Nella sentenza del 15/9/2016 (Ricorso n. 43299/12, caso Giorgioni c. Italia), la Corte di Strasburgo ha ribadito i seguenti principi circa il dovere per gli Stati – ai sensi dell’art.8 della CEDU – di agevolare il mantenimento della relazioni tra genitori e figli, anche in situazioni difficili.

Gli Stati devono dunque attivarsi tempestivamente per consentire al genitore di riunirsi con i propri figli.

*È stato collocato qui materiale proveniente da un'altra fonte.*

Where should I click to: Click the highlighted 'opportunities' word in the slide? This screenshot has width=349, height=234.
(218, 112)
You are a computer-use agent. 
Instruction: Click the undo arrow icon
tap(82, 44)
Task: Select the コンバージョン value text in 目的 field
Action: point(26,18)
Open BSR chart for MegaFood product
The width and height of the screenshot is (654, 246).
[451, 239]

Posto che ciò non può avvenire tramite la coercizione, gli Stati devono adottare le misure che ragionevolmente ci si può attendere da loro, al fine di adempiere a tale obbligo.

 

Come la Corte ha più volte ricordato, se l’articolo 8 della Convenzione ha essenzialmente lo scopo di premunire l’individuo contro le ingerenze arbitrarie dei pubblici poteri, esso non si limita a imporre allo Stato di astenersi da simili ingerenze: a questo impegno piuttosto negativo possono aggiungersi obblighi positivi inerenti a un rispetto effettivo della vita privata o famigliare. Tali obblighi possono implicare l’adozione di misure volte al rispetto della vita familiare, incluse le relazioni reciproche fra individui, tra cui la predisposizione di strumenti giuridici adeguati e sufficienti ad assicurare i legittimi diritti degli interessati, nonché il rispetto delle decisioni giudiziarie ovvero di misure specifiche appropriate (si veda, mutatis mutandis, Zawadka c. Polonia, n.48542/99, § 53, 23 giugno 2005). Tali strumenti giuridici devono permettere allo Stato di adottare misure idonee a riunire genitore e figlio, anche in presenza di conflitti fra i genitori (si vedano, mutatis mutandis, Ignaccolo-Zenide c. Romania, n. 31679/96, § 108, CEDU 2000 I, Sylvester c. Austria, nn. 36812/97 e 40104/98, § 68, 24 aprile 2003, Zavřel c. Repubblica ceca, n. 14044/05, § 47, 18 gennaio 2007, e Mihailova c. Bulgaria, n. 35978/02, § 80, 12 gennaio 2006). Peraltro gli obblighi positivi non implicano solo che si vigili affinché il minore possa raggiungere il genitore o mantenere un contatto con lui, bensì comprendono anche tutte le misure propedeutiche che consentono di giungere a tale risultato (si vedano, mutatis mutandis, Kosmopoulou c. Grecia, n. 60457/00, § 45, 5 febbraio 2004, Amanalachioai c. Romania, n. 4023/04, § 95, 26 maggio 2009, Ignaccolo-Zenide, sopra citata, §§ 105 e 112, e Sylvester, sopra citata, § 70).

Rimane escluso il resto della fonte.